Rencontre avec Annie Ernaux, à l'occasion de la parution de Journal du dehors (1993)  

  En quoi consiste ce Journal du dehors ?

  Annie Ernaux Ce texte est fait de fragments, d'éclats de réalité. De 1985 à 1992, j'ai eu envie de transcrire, de façon très irrégulière, ce que j'avais vu, entendu, dans cet au-dehors qui fait partie de ma vie, dans ces lieux où je vis : la ville nouvelle, le supermarché, le R.E.R. Journal du dehors, aussi, par opposition au journal intime que je tiens par ailleurs, mais que je ne souhaite pas livrer.

  À travers ces instantanés, vous semblez à la recherche d'une vérité sur vous-même...

  Annie Ernaux C'est vrai.
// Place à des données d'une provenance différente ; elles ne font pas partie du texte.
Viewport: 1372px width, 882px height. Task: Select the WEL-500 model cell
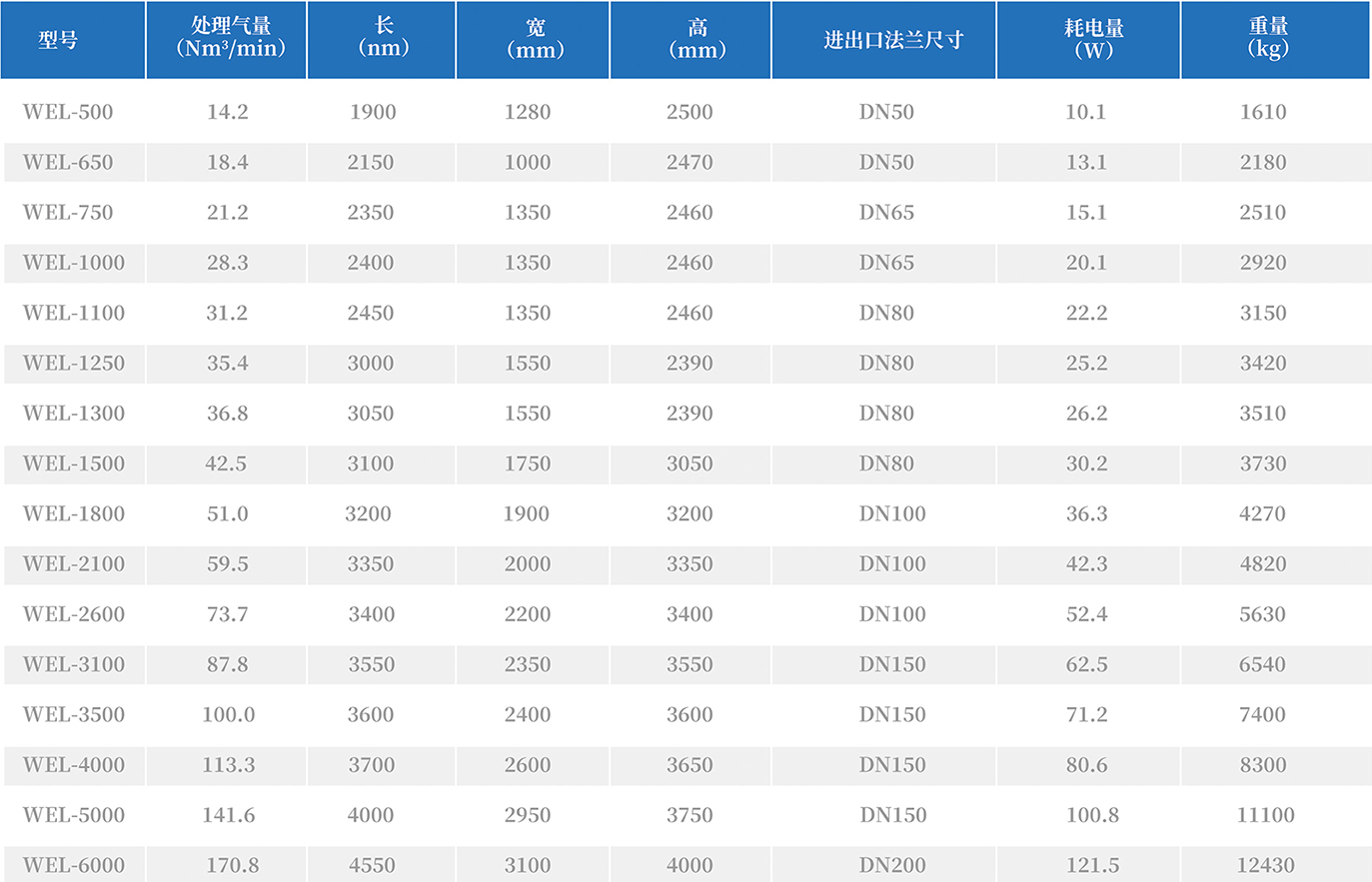68,112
J'avais été frappée, un jour dans le train pour Saint-Lazare, par les propos d'une vieille dame qui disait à un jeune garçon : « Mais enfin, pourquoi veux-tu voyager, tu n'es pas bien là où tu es ? » Celui-ci a longuement réfléchi et a fini par dire : « On voit des gens. » Pour moi, c'est exactement de cela qu'il s'agit : de voir des gens pour pouvoir saisir le monde réel, ce monde où je vis ici et maintenant. Car notre mémoire est dans les autres : un geste, une phrase, un regard me rappellent mes origines sociales, un fragment de mon passé, quelqu'un que j'ai aimé.

  Volontairement ou non, vous êtes presque absente de ce Journal du dehors...

  Annie Ernaux Quand je suis au dehors, ma personne est néantisée. Je n'existe pas. Je suis traversée par les gens et leur existence, j'ai vraiment cette impression d'être moi-même un lieu de passage. Et ce Journal est une tentative de dire l'extériorité pour exprimer l'intériorité. C'est un journal intime extérieur. Je crois très fortement que c'est dans les autres que l'on découvre des vérités sur soi.

  En fait, vous vous révélez plus dans Journal du dehors que dans les propos intimes de Passion simple...

  Annie Ernaux Oui. Et ce Journal du dehors peut être considéré comme une nouvelle forme d'écriture intime.